Selalulah bermuhasabah, memperbaiki diri. Kita yakin bahwa Allah memberikan kepada setiap orang kelebihan dan kekurangan. Bukan tanpa maksud. Allah menganugerahkan itu semua agar manusia jauh dari kesombongan. Karena kesombongan itu takkan mengantarkan seseorang menuju ke tempat yang lebih baik.
Di sadari bahwa ada orang yang punya rentetan gelar begitu banyak, punya jabatan yang tinggi, namun sayangnya ibadahnya tidak beres. Ilmu agamanya masih sangat minim. Ditambah lagi tak punya keinginan untuk menambah ilmu akhirat, beda dengan ilmu dunianya yang terus ia kejar.
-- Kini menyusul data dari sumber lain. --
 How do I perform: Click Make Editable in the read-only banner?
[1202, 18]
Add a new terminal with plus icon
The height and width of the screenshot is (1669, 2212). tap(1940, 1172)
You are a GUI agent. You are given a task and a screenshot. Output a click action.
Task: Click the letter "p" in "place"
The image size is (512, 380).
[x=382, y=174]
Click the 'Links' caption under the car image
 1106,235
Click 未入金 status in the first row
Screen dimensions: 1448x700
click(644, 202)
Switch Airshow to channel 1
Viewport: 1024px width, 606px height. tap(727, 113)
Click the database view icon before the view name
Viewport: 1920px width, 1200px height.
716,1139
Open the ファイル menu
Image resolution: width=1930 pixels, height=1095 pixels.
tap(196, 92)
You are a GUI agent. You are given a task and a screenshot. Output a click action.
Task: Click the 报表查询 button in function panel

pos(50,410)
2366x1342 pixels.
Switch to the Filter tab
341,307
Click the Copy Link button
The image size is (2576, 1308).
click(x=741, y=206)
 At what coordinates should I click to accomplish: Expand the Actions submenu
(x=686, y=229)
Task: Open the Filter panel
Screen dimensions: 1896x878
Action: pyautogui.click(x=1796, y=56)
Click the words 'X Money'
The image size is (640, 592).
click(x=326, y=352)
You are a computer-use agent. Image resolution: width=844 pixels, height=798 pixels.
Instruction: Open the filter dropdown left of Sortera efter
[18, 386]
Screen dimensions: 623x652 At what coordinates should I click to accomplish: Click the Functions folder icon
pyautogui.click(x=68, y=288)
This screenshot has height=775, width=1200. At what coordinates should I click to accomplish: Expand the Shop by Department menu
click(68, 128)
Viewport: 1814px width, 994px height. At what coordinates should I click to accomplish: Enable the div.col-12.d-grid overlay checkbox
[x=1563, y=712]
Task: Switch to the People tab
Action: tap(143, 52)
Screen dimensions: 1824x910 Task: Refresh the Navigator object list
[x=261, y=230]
Terkait dengan introspeksi diri atau dalam istilah Islam dikenal dengan istilah muhasabah, dalam surah Al-Hasyr ayat 18 Allah Swt berfirman: “Wahai orang-orang yang beriman! Bertakwalah kepada Allah dan hendaklah setiap orang memperhatikan apa yang telah diperbuatnya untuk hari esok (akhirat), dan bertakwalah kepada Allah. Sungguh, Allah Mahateliti terhadap apa yang kamu kerjakan.”
Dalam ayat tersebut di atas, Allah Swt memerintahkan kepada orang beriman untuk bertakwa dan berinstrospeksi diri. Masing-masing dari kita hendaknya selalu berpikir dan mencermati apa yang telah dipersiapkan untuk akhiratnya kelak. Jika telah berbuat baik dan beramal shalih, maka hendaknya kita memuji Allah subhanahu wa ta’ala atas kemurahan-Nya, dan tetap istiqamah (konsisten) dalam kebaikan itu sepanjang hidup kita.
Namun jika kita masih berbuat maksiat, maka hendaknya kita tinggalkan semua maksiat, beristighfar (memohon ampun), dan memperbaiki hati, karena di akhirat kelak tidaklah bermanfaat harta dan keturunan serta apa pun jua kecuali orang-orang yang memasuki kehidupan akhirat dengan hati yang bersih.
Di akhirat kelak, seseorang akan dihisab dan dimintai pertanggungjawaban atas pendengaran, penglihatan dan hatinya, sebagaimana ia akan dihisab atas apa yang dilakukan oleh seluruh anggota badannya. Oleh karena hati adalah pemimpin anggota badan, maka perbuatan-perbuatan anggota badan sejatinya mencerminkan apa yang ada dalam hati. Jika hati baik, maka anggota badan menjadi baik. Dan jika hati rusak, maka rusaklah anggota badan.
Allah membenci 6 (enam) sifat yang kerap dilakukan hamba-Nya. Keenam sifat ini yakni sombong, rakus, banyak omong yang tidak peduli apakah omongannya halal atau haram, menjadi bangkai di malam hari, menjadi keledai di siang hari, dan mengetahui perkara dunia namun bodoh mengenai perkara akhirat.
Enam sifat yang sangat dibenci oleh Allah Swt tersebut dalam sebuah hadits yang diriwayatkan oleh Ibnu Hibban, sebagai berikut:
“Allah sangat membenci orang ja’dzari (orang sombong), Jawwadz (rakus lagi pelit), suka teriak di pasar (bertengkar berebut hak), bangkai di malam hari (tidur sampai pagi), keledai di siang hari (karena yang dipikir hanya makan), pintar masalah dunia, namun bodoh masalah akhirat.” (HR. Ibnu Hibban dalam kitab shahihnya 72 – Al-Ihsan)
Demikianlah, semoga dengan memahami pesan-pesan yang terkandung dalam Al-Qur’an dan sunnah, sebagaimana tersebut dalam surah Al-Hasyr ayat 18 dan hadits yang diriwayatkan oleh Ibnu Hibban di atas, kita kan semakin menyadari tentang pentingnya introspeksi diri dalam kehidupan kita sehari-hari.
Manusia yang dalam menjalani kehidupannya selalu menjaga harga diri dengan selalu melakukan introspeksi, muhasabah dan perbaikan-perbaikan diri, terutama dalam amal ibadahnya. Habluminallah dan hambluminannasnya, Insya Alah akan semakin menjadi manusia yang berkualitas.